Input records:
»»
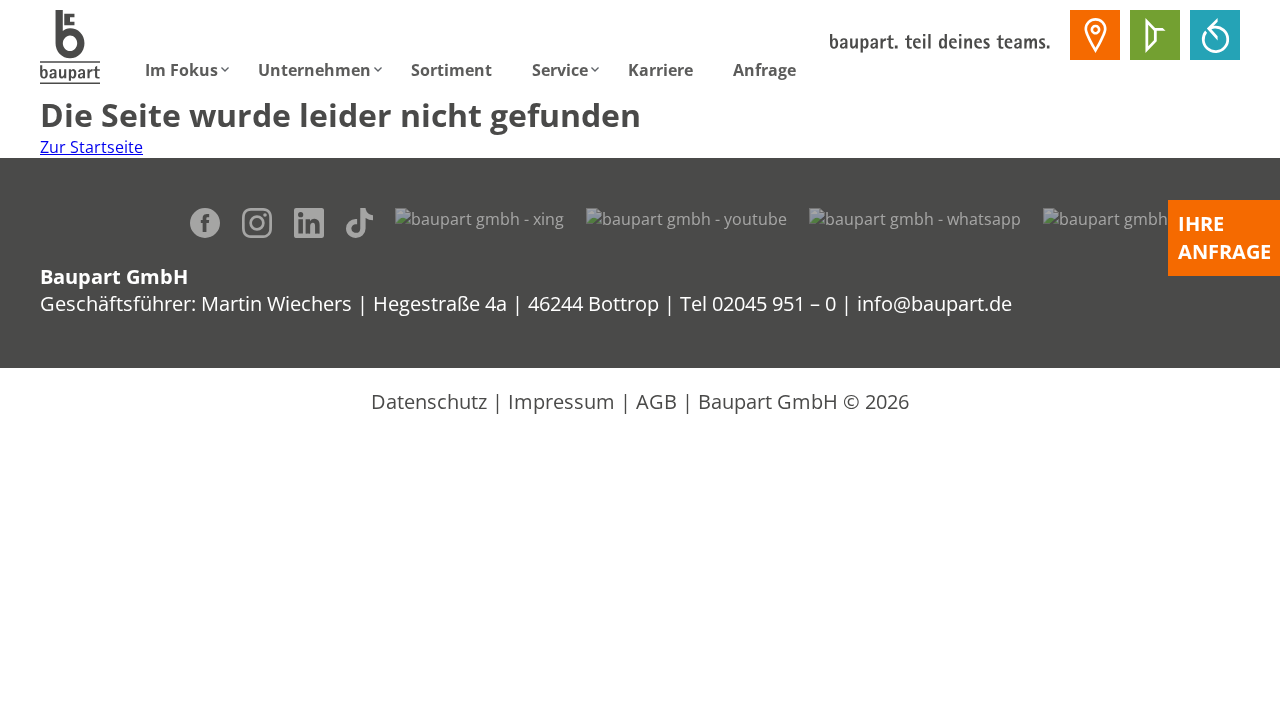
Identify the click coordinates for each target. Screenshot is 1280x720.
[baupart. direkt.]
««
»»
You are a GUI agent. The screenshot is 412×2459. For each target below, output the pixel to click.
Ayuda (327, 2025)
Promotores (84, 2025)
««
The task:
Using the data above, print exactly the lines from the line that contains "You are a GUI" through the line that contains "Promotores (84, 2025)", with both included.

Result for this task:
You are a GUI agent. The screenshot is 412×2459. For each target below, output the pixel to click.
Ayuda (327, 2025)
Promotores (84, 2025)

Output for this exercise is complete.